The main aim of this application was to practice using APIs and object oriented programming as I have been struggling and not very confident in my skill of using Object Oriented Principles. So any advice on what I did right or wrong would be helpful.

'''
An app to find the providers of a certain movie or TV show by searching its name.
'''

import requests

def get_API_key():
    # Gets the API key
    return "<<an API key>>"

def searchshow(key, search_term, page=1):
    # Takes a user's search term and returns the appropriate page of results.
    response = requests.get("https://api.themoviedb.org/3/search/tv?api_key="+key+"&query="+search_term+"&page="+str(page))
    return response.json()

def searchresults(j, total_results):
    # Looks at whether the results are multiple or if there's no results. Quits the program if there are no results or displays the results with a new function.
    if total_results==0:
        print("No search results, try again.")
        quit()
    elif total_results>1:
        display_results(j, total_results)

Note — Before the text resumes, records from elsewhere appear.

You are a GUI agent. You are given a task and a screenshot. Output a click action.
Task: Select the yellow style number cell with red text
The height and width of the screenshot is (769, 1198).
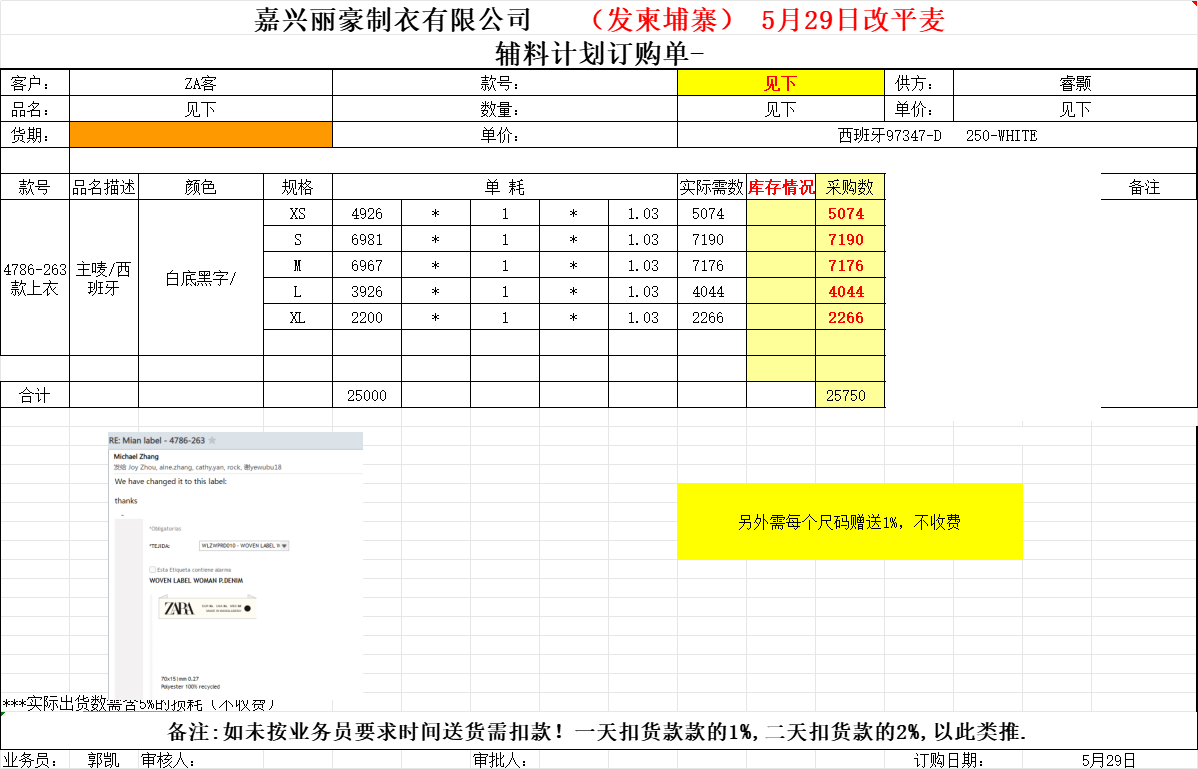tap(780, 83)
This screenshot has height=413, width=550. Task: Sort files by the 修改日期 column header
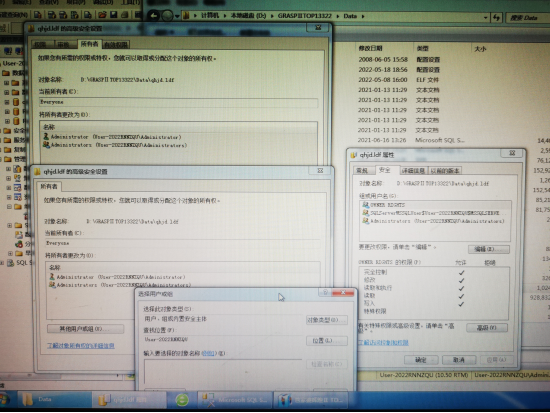click(370, 48)
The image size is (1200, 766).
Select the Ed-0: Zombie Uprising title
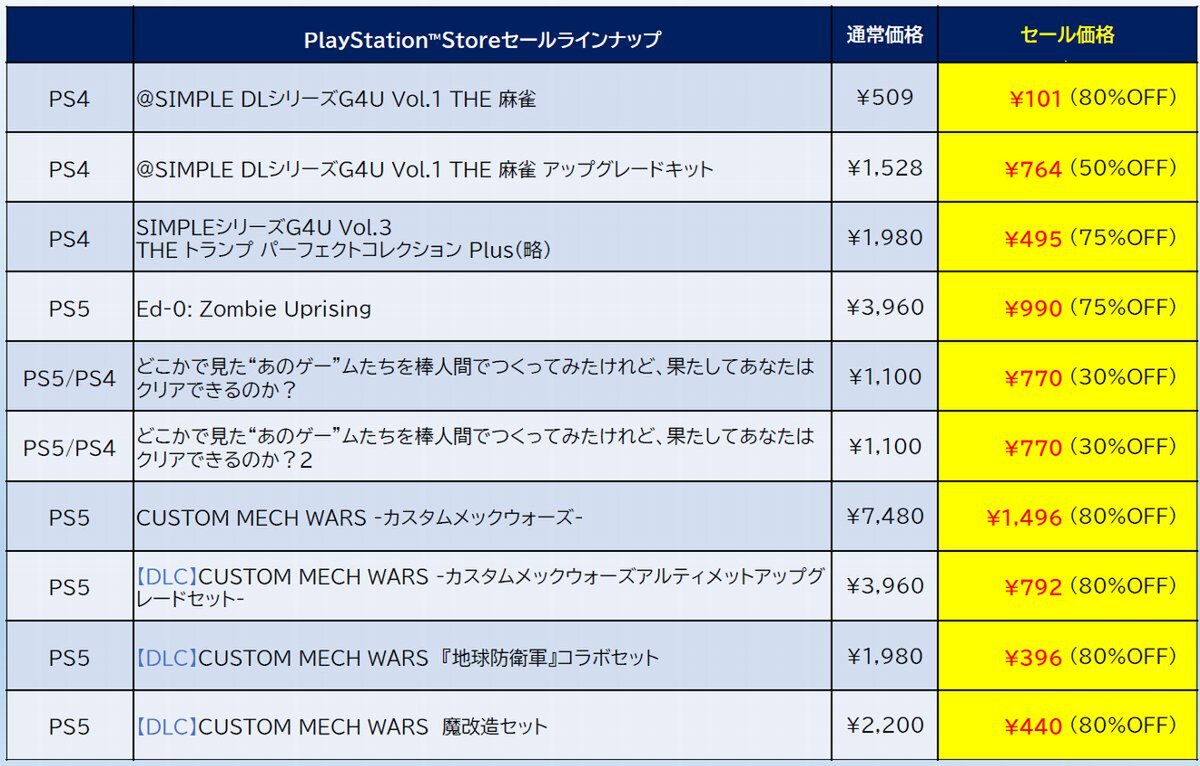[253, 308]
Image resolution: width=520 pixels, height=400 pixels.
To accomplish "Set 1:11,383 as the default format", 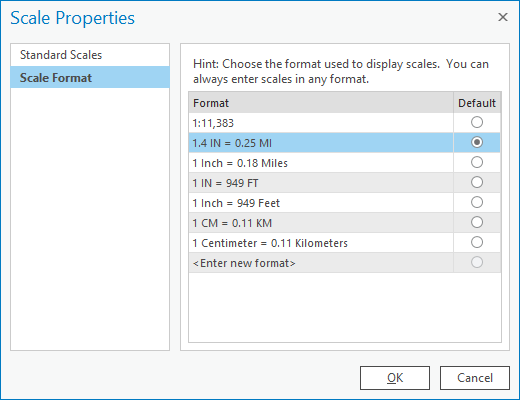I will pyautogui.click(x=477, y=122).

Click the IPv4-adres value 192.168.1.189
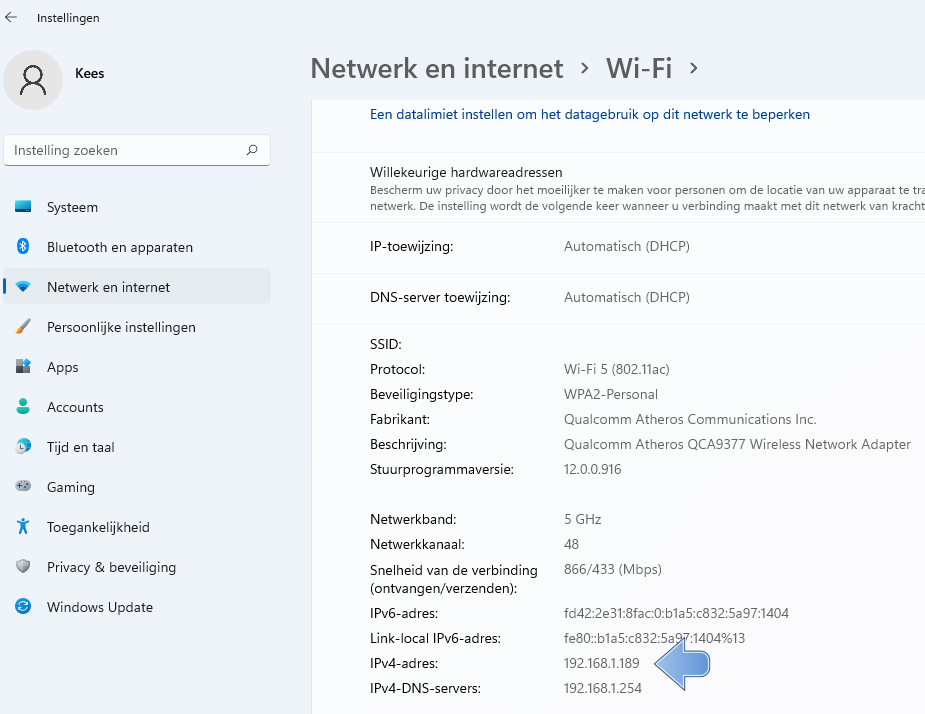coord(601,663)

def display_results(j, total_results):
    # Displays all the results
    for i in range(total_results):
        print(str(i) + ". " + j["results"][i]["name"])
        print(j["results"][i]["overview"])
        print()

def choose_show(j, total_results):
    # Let's the user pick a show if there are multiple choices else it chooses the only show possible if there's only one choice.
    if total_results==1:
        num = 0
    else:
        num = int(input("Please choose a show: "))
    show_name = j["results"][num]["name"]
    show_id = str(j["results"][num]["id"])
    show_overview = j["results"][num]["overview"]
    show_details = [show_name, show_id, show_overview]
    print(show_name)
    print(show_id)
    print(show_overview)
    return show_details

def get_all_providers(show_id, api_key):
    response = requests.get("https://api.themoviedb.org/3/tv/"+show_id+"/watch/providers?api_key="+api_key)
    return response.json()

def types_of_providers(j, country):
    # Provides a list of the types of providers
    providers = []
    for i in j["results"][country]:
        providers.append(i)
    providers.pop(0)
    return providers

def display_providers(j, country, type_of_provider):
    # Displays the providers of each type of provider
    print("For " + type_of_provider + ":")
    for i in range(len(j["results"][country][type_of_provider])):
        print(j["results"][country][type_of_provider][i]["provider_name"])

def main():
    api_key = get_API_key()
    search_term = input("Enter the TV show or movie you'd like to see the providers for: ")
    j = searchshow(api_key, search_term)
    total_results = j["total_results"]
    searchresults(j, total_results)
    show_details = choose_show(j, total_results)
    j = get_all_providers(show_details[1], api_key)
    country = input("Enter your country code: ")
    providers = types_of_providers(j, country)
    print()
    print("Provided on")
    for i in providers:
        display_providers(j, country, i)

if __name__ == "__main__":
    main()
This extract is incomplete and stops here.